** Records for the exercise **

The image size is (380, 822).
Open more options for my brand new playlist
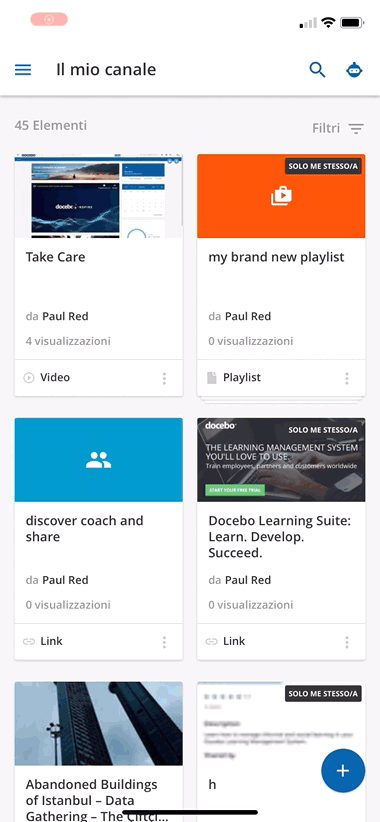click(x=346, y=378)

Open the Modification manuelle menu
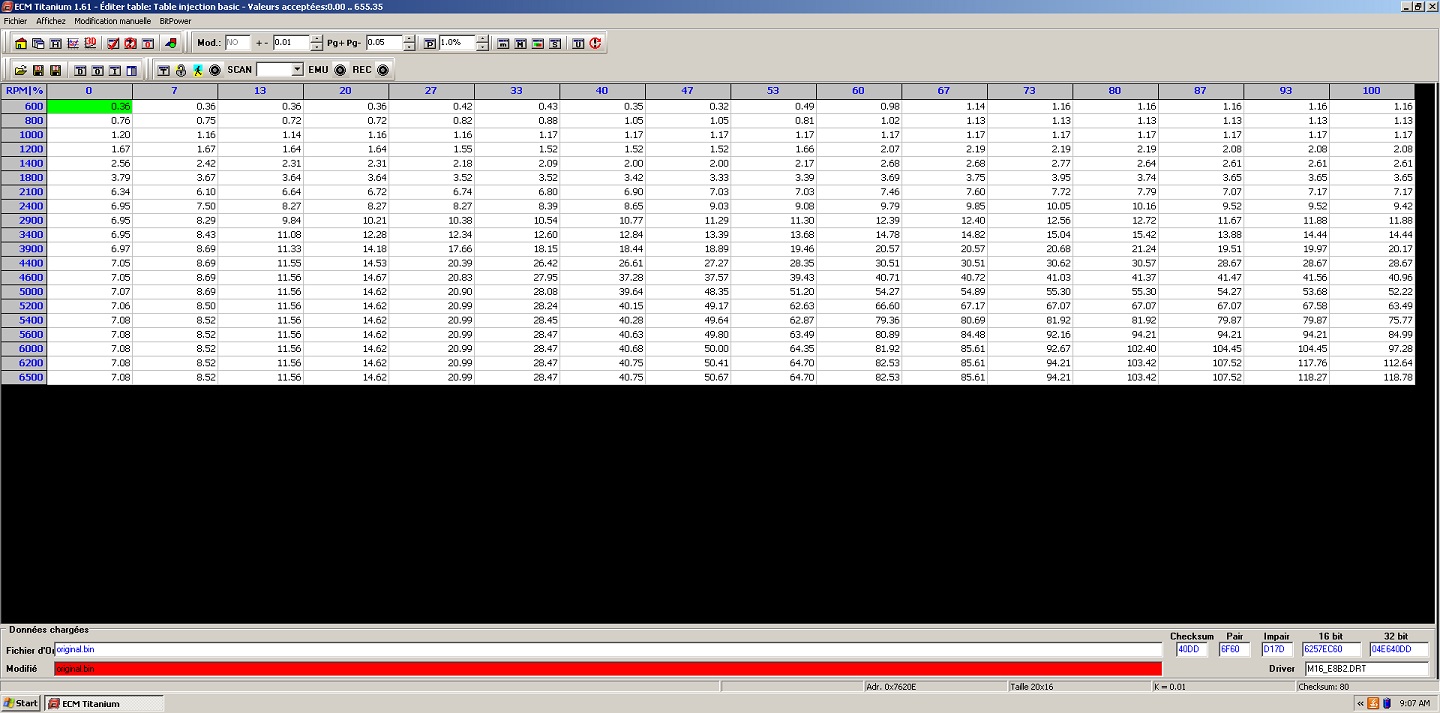(x=112, y=20)

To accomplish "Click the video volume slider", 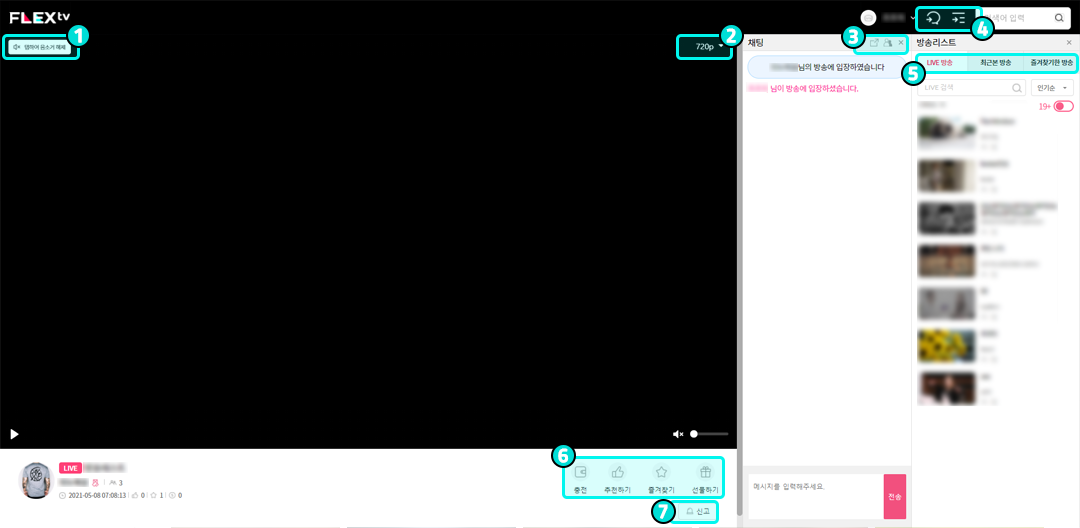I will pos(710,434).
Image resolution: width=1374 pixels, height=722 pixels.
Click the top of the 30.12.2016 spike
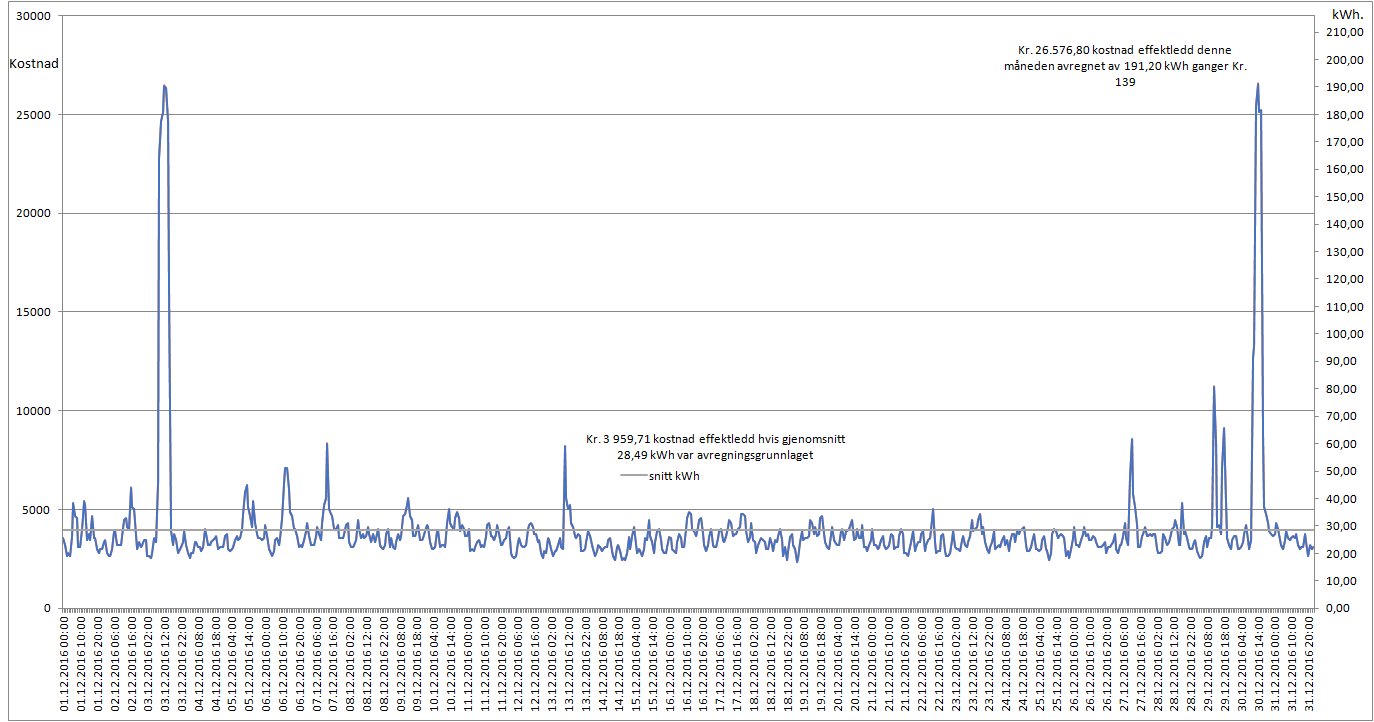1257,84
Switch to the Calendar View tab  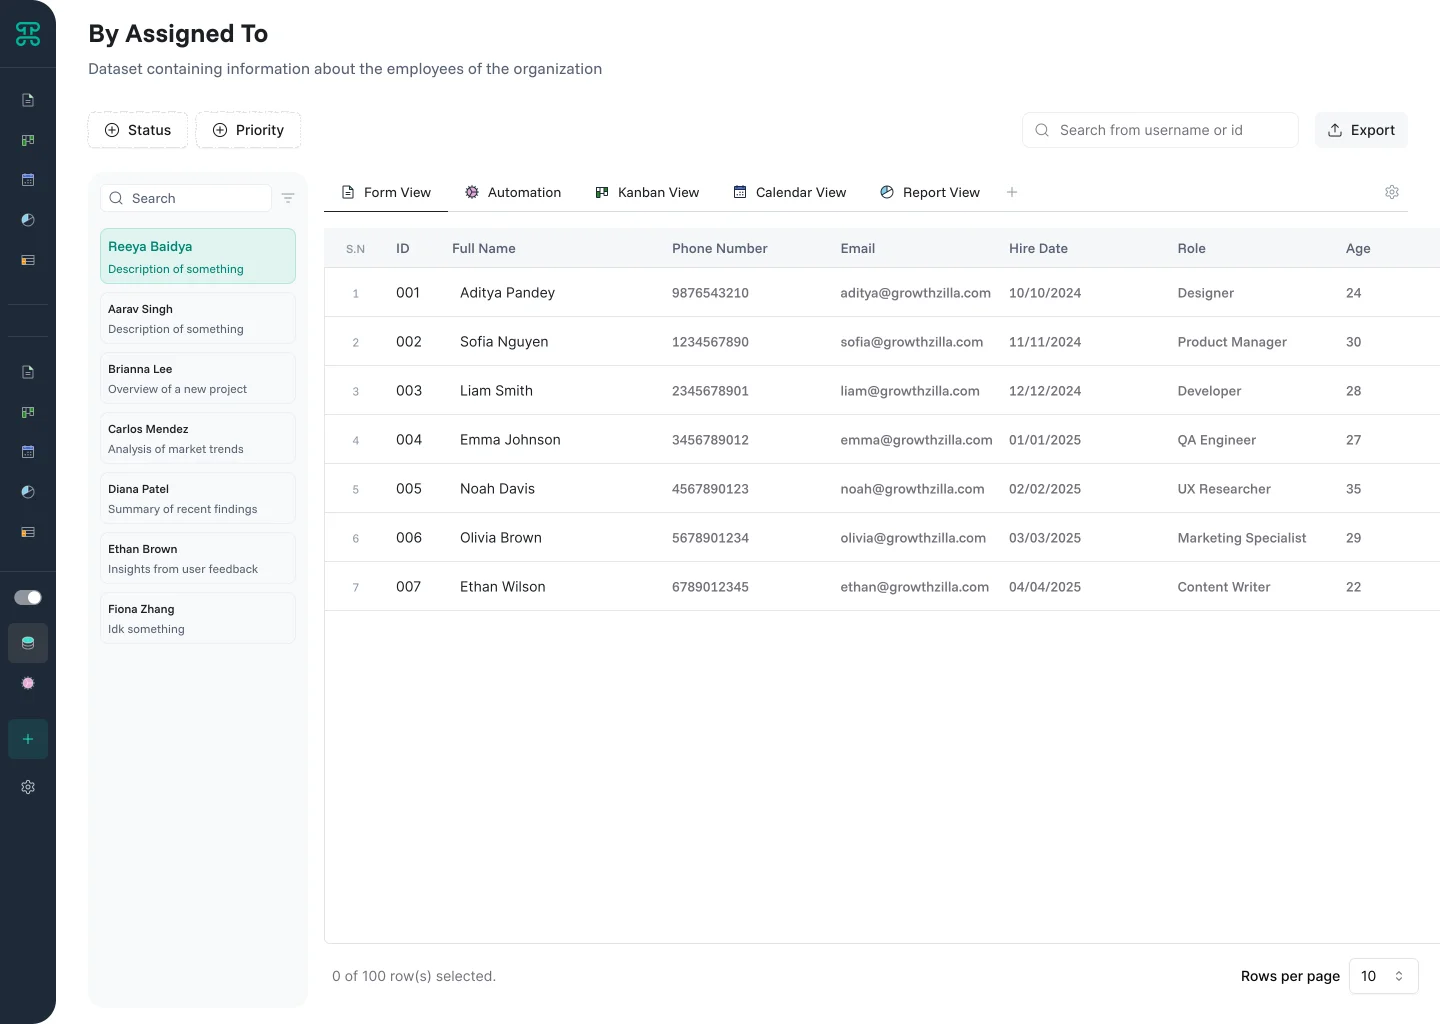coord(789,192)
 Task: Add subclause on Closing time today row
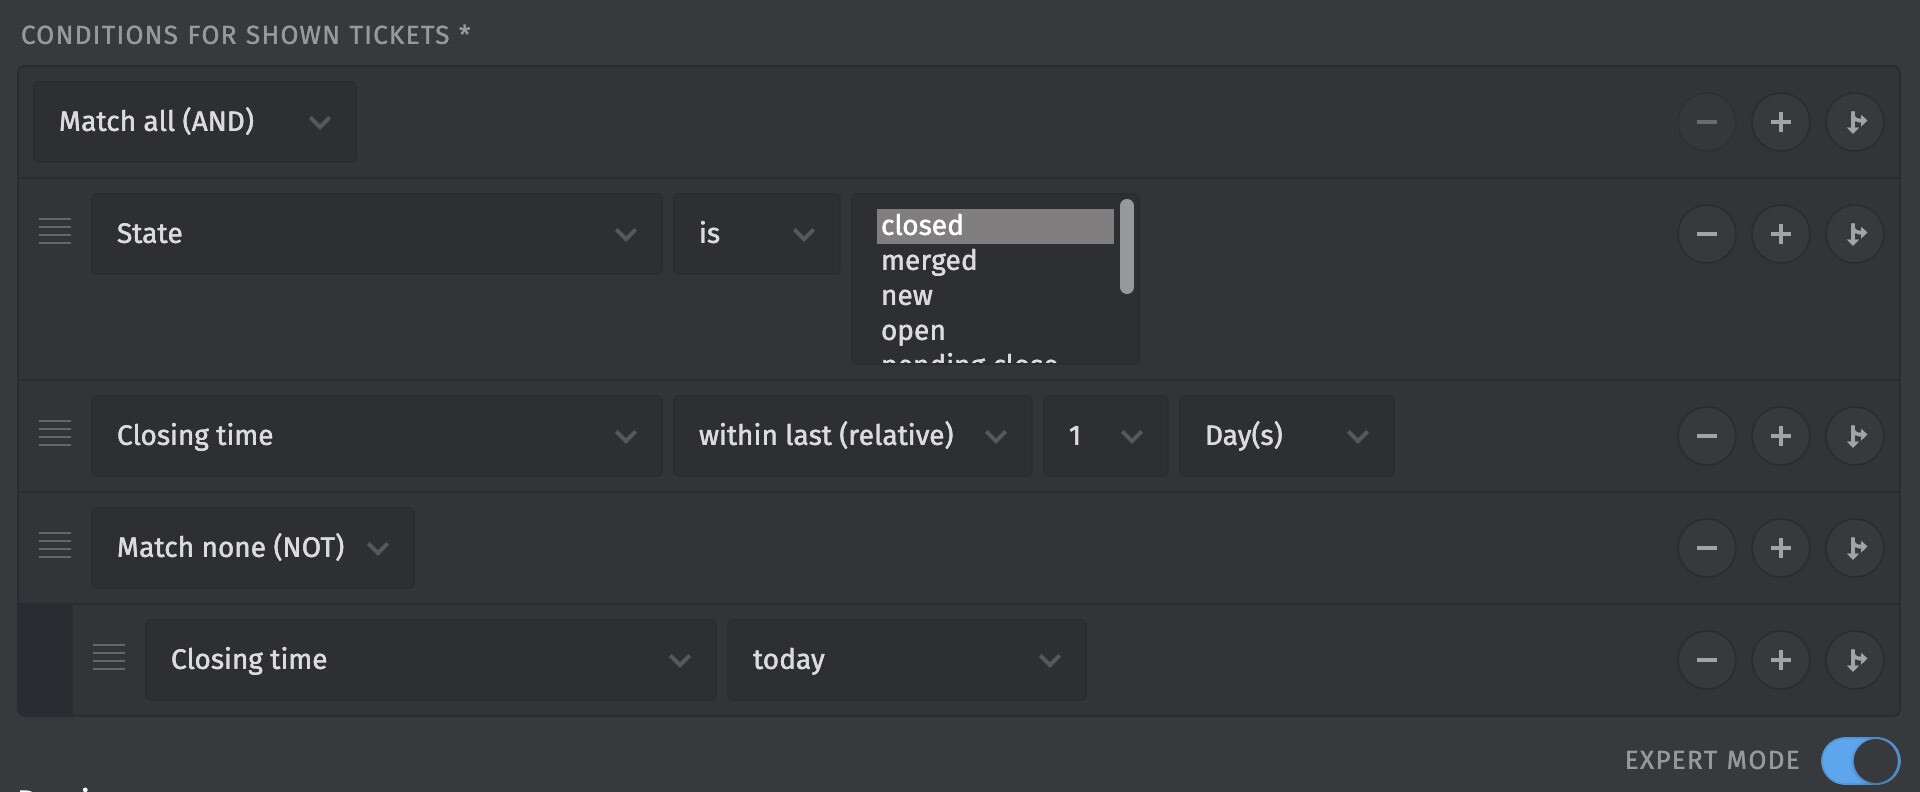[x=1855, y=660]
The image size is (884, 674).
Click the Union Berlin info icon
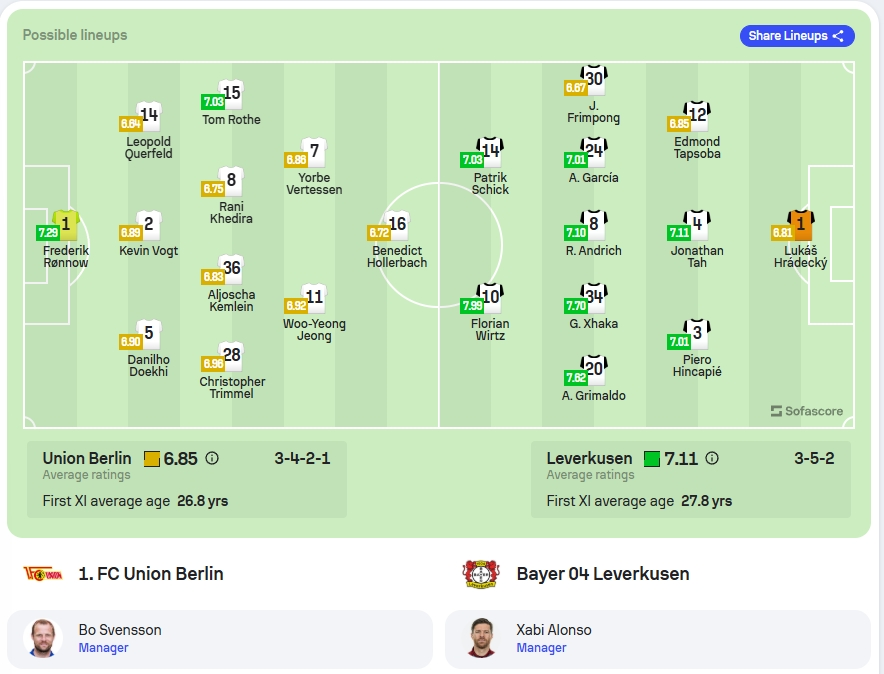(212, 458)
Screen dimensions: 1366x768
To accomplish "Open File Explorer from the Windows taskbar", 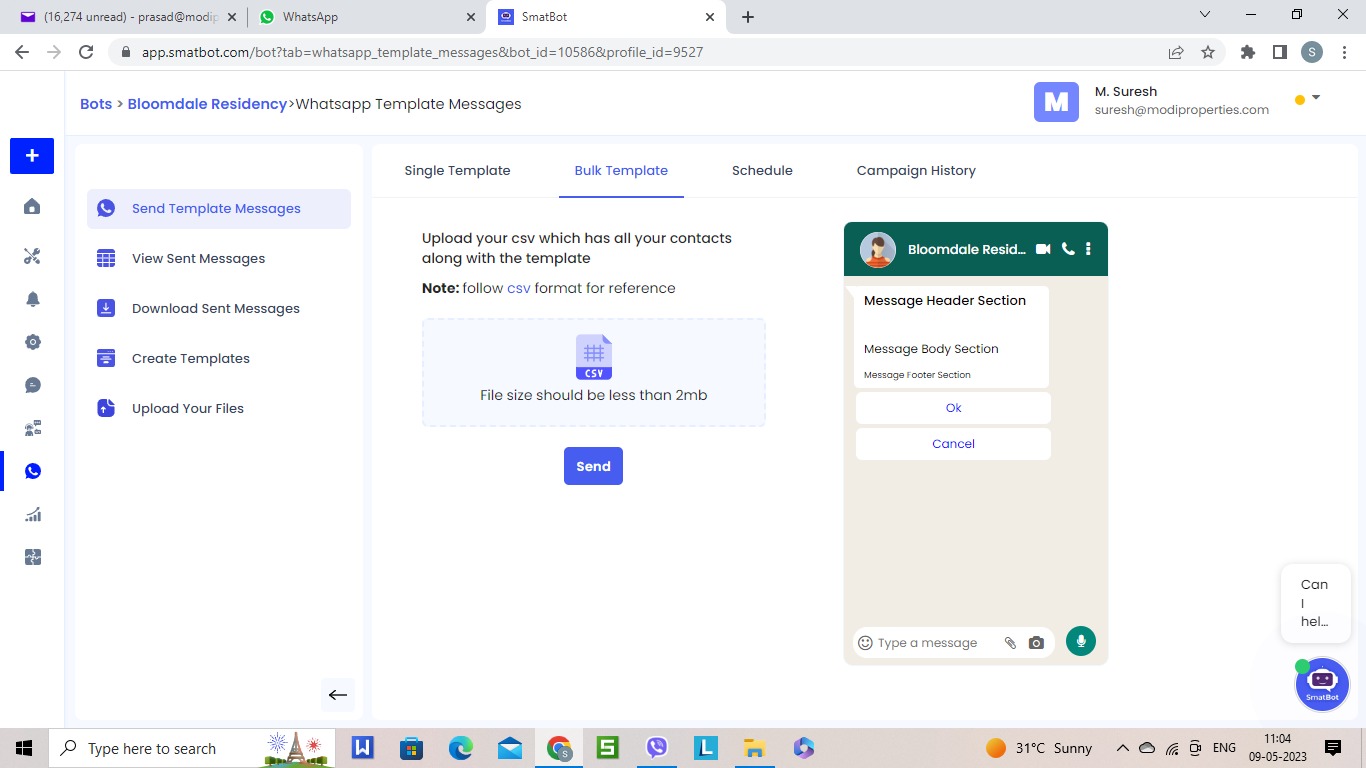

** Problem **
Copy out all lines of the listing where the word "size" appears.

** Written response **
The image size is (380, 822).
The image size is (884, 674).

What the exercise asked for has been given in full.